Когда люди привыкают жить в подобной древности, то и реликвии у них соответствующие. Например, на выставке представлены реликварии. В одном, скажем, находятся фрагменты Ноева ковчега. Часть ковчега нашел на горе Арарат святой Акоп Мцбинский. В другом реликварии – частица Креста, на котором был распят Иисус Христос. Притом что в самом Эчмиадзине осталась часть копья римского сотника Лонгина, которым тот проткнул грудь распятого Христа на том самом Кресте.
Зато в Москву приехали две серебряных длани – с мощами святого апостола Фаддея, от которого царь Абгар принял христианскую веру, и с мощами того самого святого Акопа Мцбинского с горы Арарат. Простому человеку Ноев ковчег не мог бы открыться, тут нужна прямая связь с небесами.
Поразительно, что от Московской патриархии на открытии выставки, которая, между прочим, проходит в рамках года Армении в России, никого не было. Один из складней-реликвариев датируется 1300 годом, лучезарный крест – началом II тысячелетия. Чтобы такие святыни да приехали в Москву, это, конечно, постаралась армянская диаспора столицы. Подобные выставки случаются не каждый день и даже не каждый век.
Впрочем, у нас, как известно, собственная гордость. Выставка христианских сокровищ Эчмиадзина проходит в небольшом зале при греческом дворике слепков. Насладившись ими, можно пройти десяток шагов и в зале античных древностей увидеть золото Трои, раскопанной Шлиманом. И никого народу.

# ИСХОДНЫЕ ДАННЫЕ:

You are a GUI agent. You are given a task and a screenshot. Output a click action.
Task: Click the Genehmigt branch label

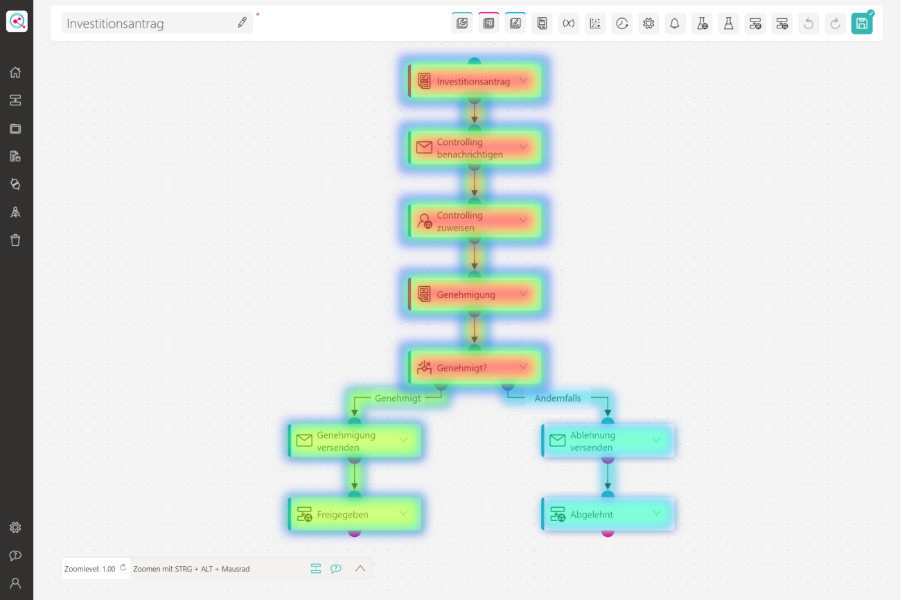[x=397, y=397]
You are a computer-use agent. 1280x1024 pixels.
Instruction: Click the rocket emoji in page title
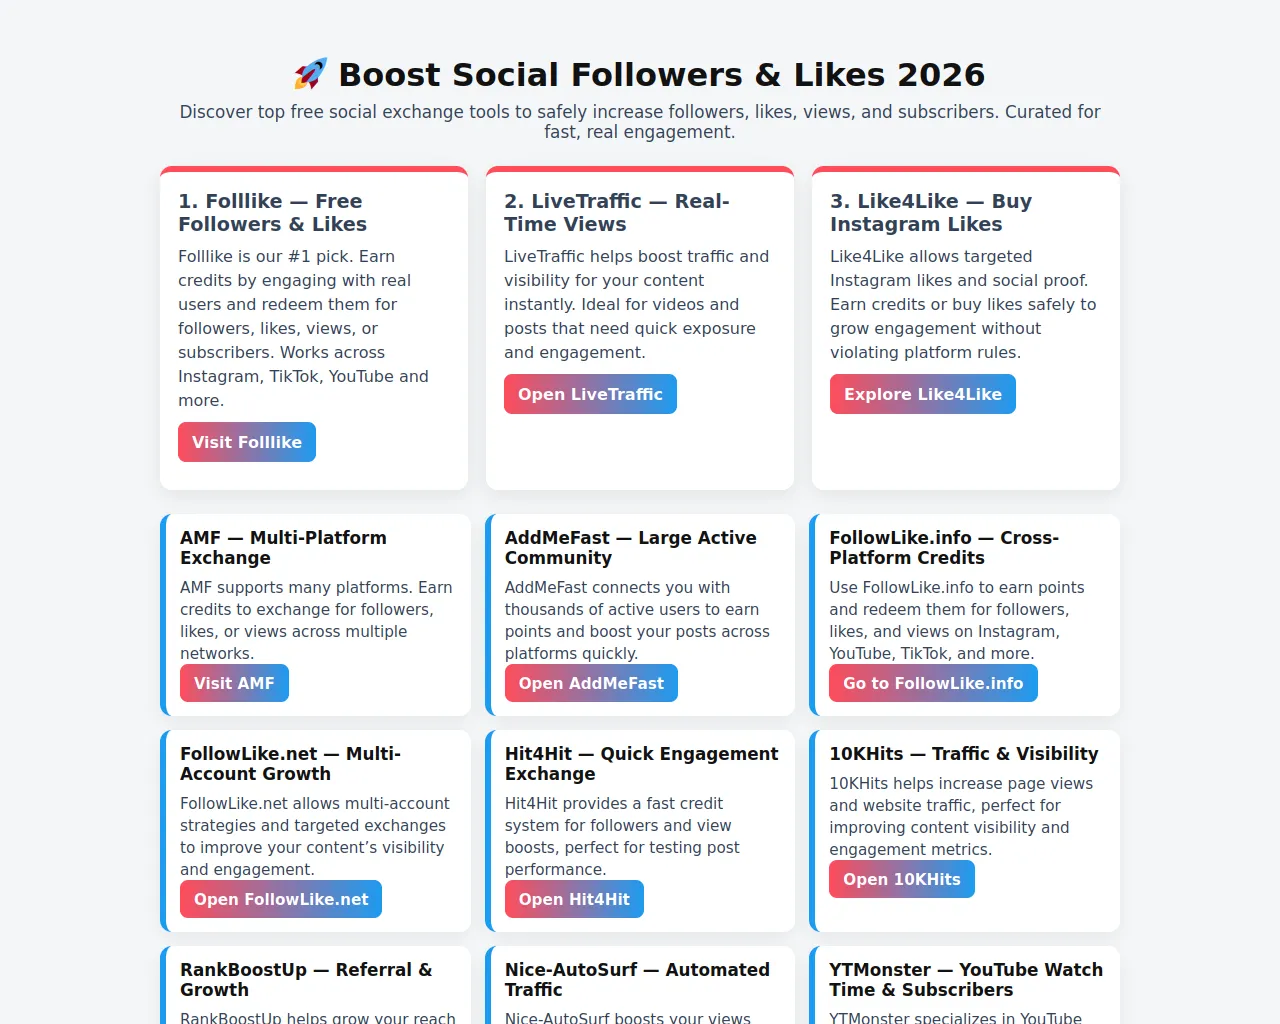click(x=311, y=74)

# ЦЕЛЬ ЗАДАНИЯ:
Перепишите без изменений часть отрывка о выставке сокровищ Эчмиадзина: от слов «Зато в Москву» до слов «связь с небесами.» включительно.

# ВЫПОЛНЕННОЕ ЗАДАНИЕ:
Зато в Москву приехали две серебряных длани – с мощами святого апостола Фаддея, от которого царь Абгар принял христианскую веру, и с мощами того самого святого Акопа Мцбинского с горы Арарат. Простому человеку Ноев ковчег не мог бы открыться, тут нужна прямая связь с небесами.